This study aims to present new chest AP examination exposure conditions through a study on the effect on image quality and patient dose by applying high tube voltage and scatter ray post-processing software during chest AP examination in digital radiography equipment. This study was used a human body phantom and in the chest AP position, the dosimeter was placed horizontally at the thoracic spine 6. The experiment was conducted by dividing into a low tube voltage (70 kVp, 400 mA, 3.2 mAs) group and a high tube voltage (100 kVp, 400 mA, 1.2 mAs) group. The collimation size (14″× 17″) and the source to image receptor distance(110 cm) were same applied to both groups. Radiation dose was presented to dose area product and entrance surface dose. Image quality was compared and analyzed by comparing the difference between the signal-to-noise ratio and the contrast-to-noise ratio of the image according to the application of the scatter ray post-processing software under each condition.
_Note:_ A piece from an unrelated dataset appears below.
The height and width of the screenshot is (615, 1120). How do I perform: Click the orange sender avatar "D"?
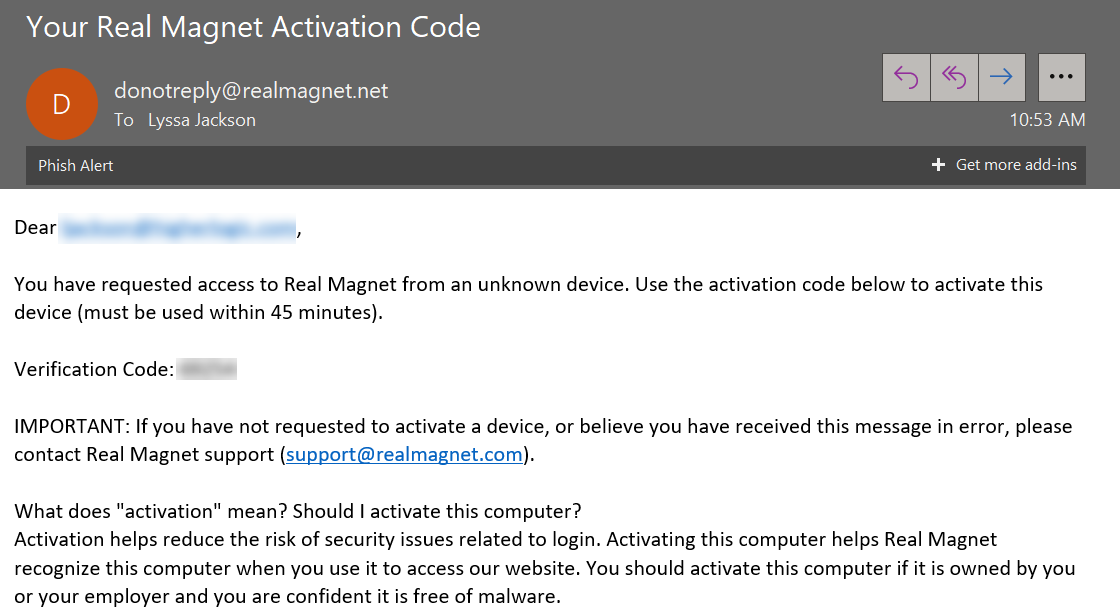click(61, 104)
The average value of the entrance surface dose in the low and high tube voltage conditions was 93.04±0.45 µGy and 94.25±1.51 µGy, which was slightly higher in the high tube voltage condition, but the dose area product was 0.97±0.04 µGy and 0.93±0.01 µGy. There was a statistically significant difference in the group mean value(p<0.01). In terms of image quality, the values of the signal-to-noise ratio and the contrast noise ratio were higher in the high tube voltage than in the low tube voltage, and decreased when the scattering line post-processing function was used, but the contrast resolution was improved. If there is a scatter ray post-processing function during chest AP examination, it is helpful to actively utilize it to improve the image quality. However, when this function is not available, I thought that applying a higher tube voltage state than a low tube voltage state will help to realize images with a large amount of information without changing the dose.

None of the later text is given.